(Exercise brief) Please output the lines as a JSON list of strings, one string per line with blank lines skipped, starting at the line that contains "Find the location" and continuing through the last line below. Leave the pictures out of your answer.

====== Working data

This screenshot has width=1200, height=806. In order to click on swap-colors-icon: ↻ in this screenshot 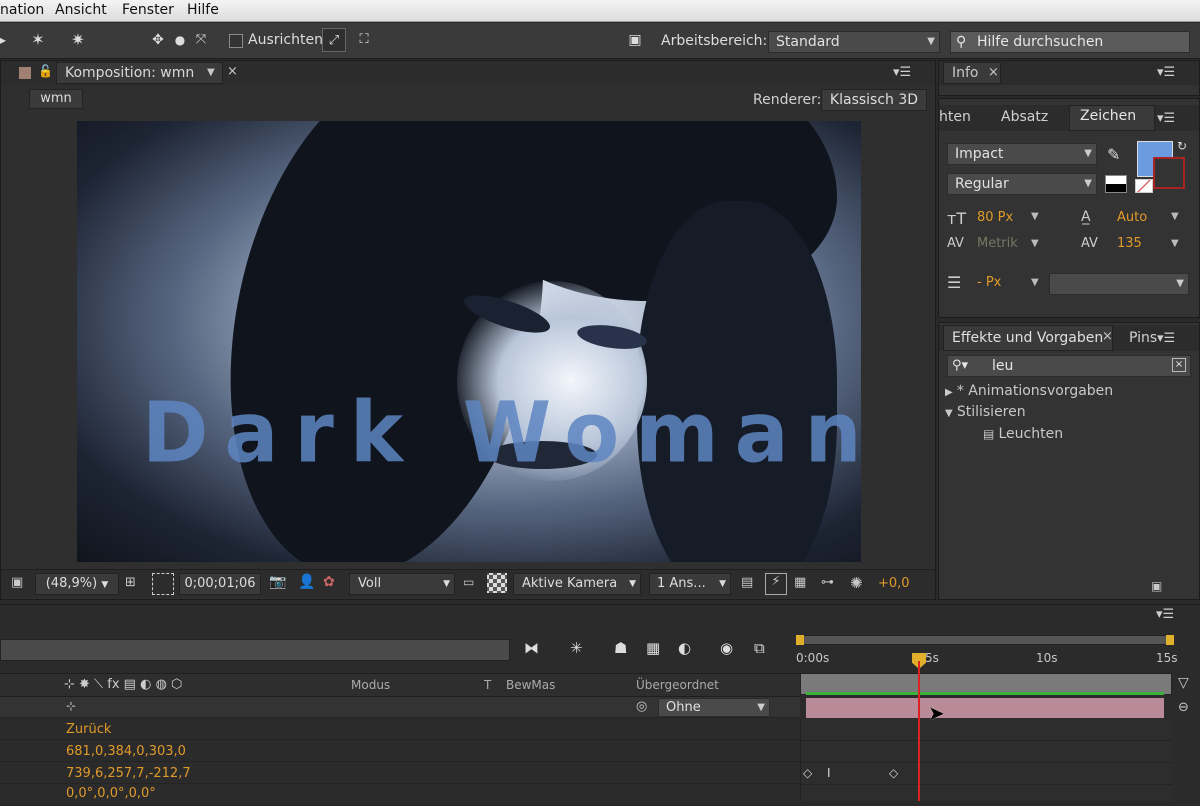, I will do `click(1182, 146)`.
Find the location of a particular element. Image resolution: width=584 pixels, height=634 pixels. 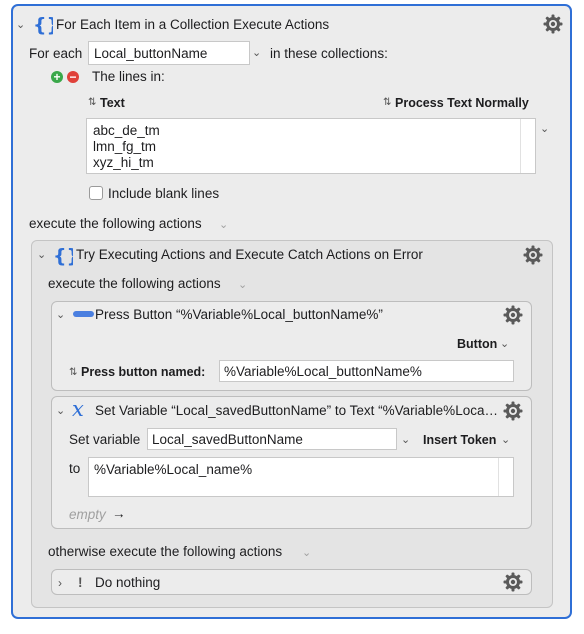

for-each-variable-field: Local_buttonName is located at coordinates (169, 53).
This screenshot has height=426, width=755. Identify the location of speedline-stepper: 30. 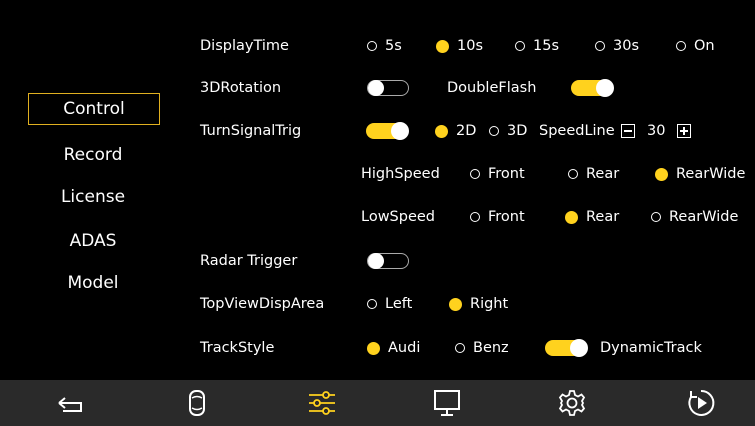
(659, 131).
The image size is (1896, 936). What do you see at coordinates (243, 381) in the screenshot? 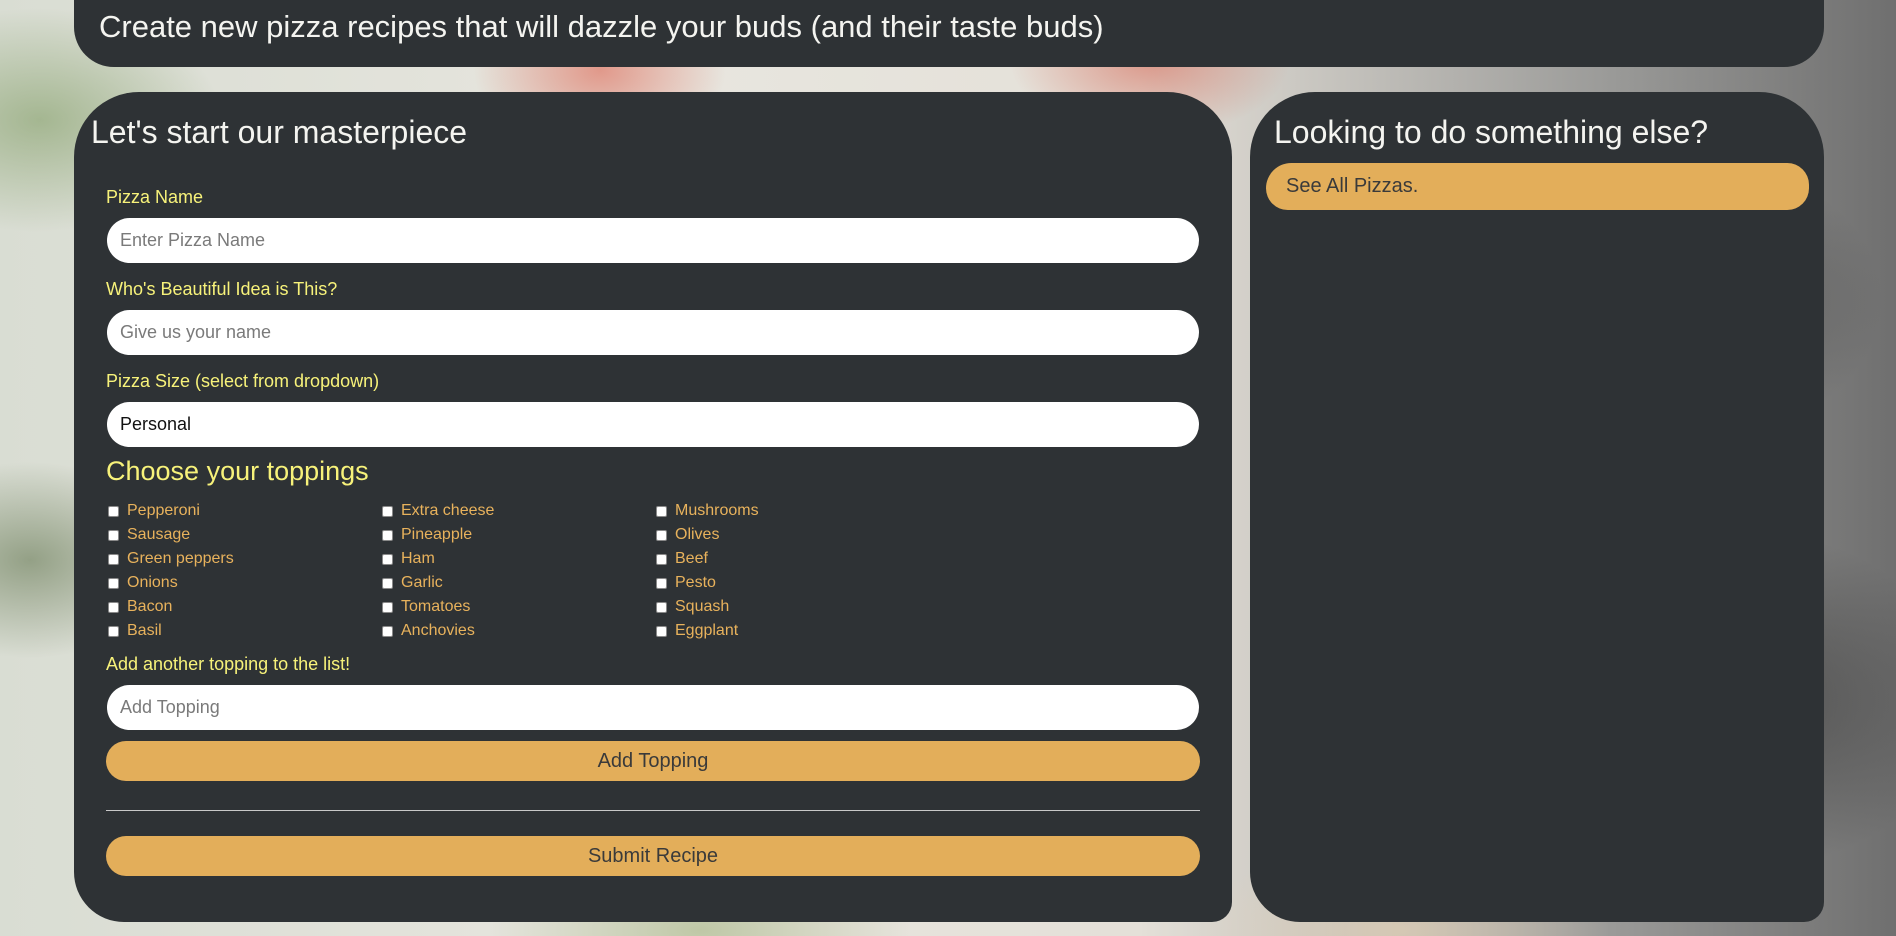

============

(Exercise output)
[
  "Find the location of a particular element. Image resolution: width=584 pixels, height=634 pixels. ",
  "for-each-variable-field: Local_buttonName is located at coordinates (169, 53).",
  "This screenshot has height=426, width=755. Identify the location of speedline-stepper: 30. ",
  "(659, 131).",
  "The image size is (1896, 936). What do you see at coordinates (243, 381) in the screenshot? "
]